Emily Dickinson once wrote a poem that said “This is my letter to the world/that never wrote to me”. (I don’t know the number to it but those are the opening lines)
So here’s my letter to the world. Or more like, my post to the world. But the world still has never wrote to me – have you World? No, you never did. Never told me what you were all about. Never told me what to do.
While not quite as physically isolated as Emily Dickinson, I am currently perhaps just as or more socially isolated as her (for my own various reasons). That’s admittedly one of the things that really drew me to her poetry – the notion of a mind in solitude wallowing in the thoughts of life, death and everything in between. Instantly I felt some sort of connection, of knowing that I’m not the only one to wallow in deep thought and solitude.
But World, there is just so much I don’t understand. There is much that I don’t know.
Like how to belong.
How do you belong when nearly everyone around you seems so alien to you? How do you know when to fight the current or go with the current? How you know what is your place? Tell me, World. Tell me, please.

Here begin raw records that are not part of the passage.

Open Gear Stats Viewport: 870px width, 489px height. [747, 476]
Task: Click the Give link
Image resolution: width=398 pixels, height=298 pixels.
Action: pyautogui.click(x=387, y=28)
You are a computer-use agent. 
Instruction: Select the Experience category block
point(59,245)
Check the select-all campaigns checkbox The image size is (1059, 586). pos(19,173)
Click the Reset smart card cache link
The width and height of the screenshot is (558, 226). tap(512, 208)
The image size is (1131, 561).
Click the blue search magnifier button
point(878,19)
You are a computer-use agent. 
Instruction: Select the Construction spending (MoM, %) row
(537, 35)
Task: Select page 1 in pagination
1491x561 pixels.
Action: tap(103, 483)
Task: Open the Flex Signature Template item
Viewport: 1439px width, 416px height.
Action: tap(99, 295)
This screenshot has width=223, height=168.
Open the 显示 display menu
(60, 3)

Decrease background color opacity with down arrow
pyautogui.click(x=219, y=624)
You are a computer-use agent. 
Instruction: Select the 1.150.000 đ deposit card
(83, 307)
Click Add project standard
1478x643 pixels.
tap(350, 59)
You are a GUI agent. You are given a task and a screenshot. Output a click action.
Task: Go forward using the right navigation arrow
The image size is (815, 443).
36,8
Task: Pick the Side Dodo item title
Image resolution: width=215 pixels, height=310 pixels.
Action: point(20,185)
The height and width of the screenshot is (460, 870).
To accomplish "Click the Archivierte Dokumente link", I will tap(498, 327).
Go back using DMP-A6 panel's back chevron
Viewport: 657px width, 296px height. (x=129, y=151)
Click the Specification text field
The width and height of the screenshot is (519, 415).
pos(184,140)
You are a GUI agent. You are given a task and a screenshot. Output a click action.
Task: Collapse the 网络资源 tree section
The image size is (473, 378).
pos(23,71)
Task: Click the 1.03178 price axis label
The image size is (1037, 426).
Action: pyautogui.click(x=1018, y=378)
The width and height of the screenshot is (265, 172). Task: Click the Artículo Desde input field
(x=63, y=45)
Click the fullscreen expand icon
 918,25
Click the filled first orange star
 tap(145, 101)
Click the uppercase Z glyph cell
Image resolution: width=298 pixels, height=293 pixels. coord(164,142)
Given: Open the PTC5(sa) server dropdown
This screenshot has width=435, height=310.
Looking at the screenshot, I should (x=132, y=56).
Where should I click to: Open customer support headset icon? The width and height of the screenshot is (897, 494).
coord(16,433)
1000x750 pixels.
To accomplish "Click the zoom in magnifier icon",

I wish the World could answer all this right now. (I also know I should be careful what I wish for but…) “But what about the journey?” some may say. What journey? I feel like I’m scraping myself against a wall right now.
Soon, I’ll finish university (I’m an English major) but I don’t know what will happen next. I can’t see anything clearly on the horizon.
World, are you listening? Can you guide me somewhere? Okay, so I know that you’re busy spinning around your axis at some insane speed while circling around the sun at an even more insane speed which also transverses around the galaxy at another insane speed. I would wish that you would spot moving so fast but if you did…well, that wouldn’t be pretty and there would be another mass extinction as everything goes flying very, very, insanely quickly and it just wouldn’t be worth it.
So just this is my post to the World. Hello, World. Which World? I have no idea, especially since I’m often not exactly sure if I’m on the current one at times but nonetheless…
This is my blog which I will ramble on about my life, the universe and everything. But not 42. I hate numbers (including 42)….unless it’s a rant on how I hate numbers. Hmm. Maybe I could do that. But I digress, but this blog will probably be all over the map in terms of topics for a while…because while I’m not fond of randomness (once a schedule has been pre-determined, I prefer to stick to it) but yet I’m a pretty random person myself. Hmm..
So, Hello World, Hello. And Dear World, I’m not sure what I’m doing here. I’m also not sure if it was nice to meet you. I don’t like meetings. But I guess it would be nice to know you.